===== RAW RECORDS

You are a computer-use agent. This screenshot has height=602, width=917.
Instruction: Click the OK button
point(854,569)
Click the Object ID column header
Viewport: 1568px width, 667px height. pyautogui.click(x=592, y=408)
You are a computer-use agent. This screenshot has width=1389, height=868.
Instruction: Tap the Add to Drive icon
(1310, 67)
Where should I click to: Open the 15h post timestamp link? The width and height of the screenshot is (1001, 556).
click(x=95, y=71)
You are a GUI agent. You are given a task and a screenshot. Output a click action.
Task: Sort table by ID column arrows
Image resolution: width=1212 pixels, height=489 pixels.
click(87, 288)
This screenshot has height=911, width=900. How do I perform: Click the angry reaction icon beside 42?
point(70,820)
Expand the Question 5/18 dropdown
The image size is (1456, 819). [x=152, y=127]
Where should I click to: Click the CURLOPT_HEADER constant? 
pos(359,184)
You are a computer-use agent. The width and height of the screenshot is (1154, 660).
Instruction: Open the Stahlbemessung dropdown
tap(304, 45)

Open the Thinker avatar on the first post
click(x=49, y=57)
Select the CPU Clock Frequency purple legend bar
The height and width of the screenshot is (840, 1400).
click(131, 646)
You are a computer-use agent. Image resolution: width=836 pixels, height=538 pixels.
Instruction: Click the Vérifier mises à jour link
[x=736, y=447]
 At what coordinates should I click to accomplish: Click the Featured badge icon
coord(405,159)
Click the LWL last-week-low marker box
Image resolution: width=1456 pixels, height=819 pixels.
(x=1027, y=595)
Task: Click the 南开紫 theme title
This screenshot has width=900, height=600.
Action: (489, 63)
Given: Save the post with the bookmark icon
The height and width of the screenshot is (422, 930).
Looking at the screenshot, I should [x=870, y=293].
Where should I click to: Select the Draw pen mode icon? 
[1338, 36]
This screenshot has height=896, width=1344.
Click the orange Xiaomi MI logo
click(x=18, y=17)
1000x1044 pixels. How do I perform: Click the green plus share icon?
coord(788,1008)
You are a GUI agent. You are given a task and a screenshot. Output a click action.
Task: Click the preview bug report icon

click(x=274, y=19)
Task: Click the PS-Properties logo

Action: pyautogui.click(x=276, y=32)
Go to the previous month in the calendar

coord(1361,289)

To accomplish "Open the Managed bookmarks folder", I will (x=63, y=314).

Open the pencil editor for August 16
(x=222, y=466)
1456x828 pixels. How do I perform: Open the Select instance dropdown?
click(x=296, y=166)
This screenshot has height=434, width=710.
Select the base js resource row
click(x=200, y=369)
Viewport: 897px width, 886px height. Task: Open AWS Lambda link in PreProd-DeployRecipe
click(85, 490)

==========

STATED EXERCISE:
Copy these rows verbatim, keeping every line as it appears.

PROBLEM SOLUTION:
You are a computer-use agent. This screenshot has height=602, width=917.
Instruction: Click the OK button
point(854,569)
Click the Object ID column header
Viewport: 1568px width, 667px height. pyautogui.click(x=592, y=408)
You are a computer-use agent. This screenshot has width=1389, height=868.
Instruction: Tap the Add to Drive icon
(1310, 67)
Where should I click to: Open the 15h post timestamp link? The width and height of the screenshot is (1001, 556).
click(x=95, y=71)
You are a GUI agent. You are given a task and a screenshot. Output a click action.
Task: Sort table by ID column arrows
Image resolution: width=1212 pixels, height=489 pixels.
click(87, 288)
This screenshot has height=911, width=900. How do I perform: Click the angry reaction icon beside 42?
point(70,820)
Expand the Question 5/18 dropdown
The image size is (1456, 819). [x=152, y=127]
Where should I click to: Click the CURLOPT_HEADER constant? 
pos(359,184)
You are a computer-use agent. The width and height of the screenshot is (1154, 660).
Instruction: Open the Stahlbemessung dropdown
tap(304, 45)

Open the Thinker avatar on the first post
click(x=49, y=57)
Select the CPU Clock Frequency purple legend bar
The height and width of the screenshot is (840, 1400).
click(131, 646)
You are a computer-use agent. Image resolution: width=836 pixels, height=538 pixels.
Instruction: Click the Vérifier mises à jour link
[x=736, y=447]
 At what coordinates should I click to accomplish: Click the Featured badge icon
coord(405,159)
Click the LWL last-week-low marker box
Image resolution: width=1456 pixels, height=819 pixels.
(x=1027, y=595)
Task: Click the 南开紫 theme title
This screenshot has width=900, height=600.
Action: (489, 63)
Given: Save the post with the bookmark icon
The height and width of the screenshot is (422, 930).
Looking at the screenshot, I should [x=870, y=293].
Where should I click to: Select the Draw pen mode icon? 
[1338, 36]
This screenshot has height=896, width=1344.
Click the orange Xiaomi MI logo
click(x=18, y=17)
1000x1044 pixels. How do I perform: Click the green plus share icon?
coord(788,1008)
You are a GUI agent. You are given a task and a screenshot. Output a click action.
Task: Click the preview bug report icon

click(x=274, y=19)
Task: Click the PS-Properties logo

Action: pyautogui.click(x=276, y=32)
Go to the previous month in the calendar

coord(1361,289)

To accomplish "Open the Managed bookmarks folder", I will (x=63, y=314).

Open the pencil editor for August 16
(x=222, y=466)
1456x828 pixels. How do I perform: Open the Select instance dropdown?
click(x=296, y=166)
This screenshot has height=434, width=710.
Select the base js resource row
click(x=200, y=369)
Viewport: 897px width, 886px height. Task: Open AWS Lambda link in PreProd-DeployRecipe
click(85, 490)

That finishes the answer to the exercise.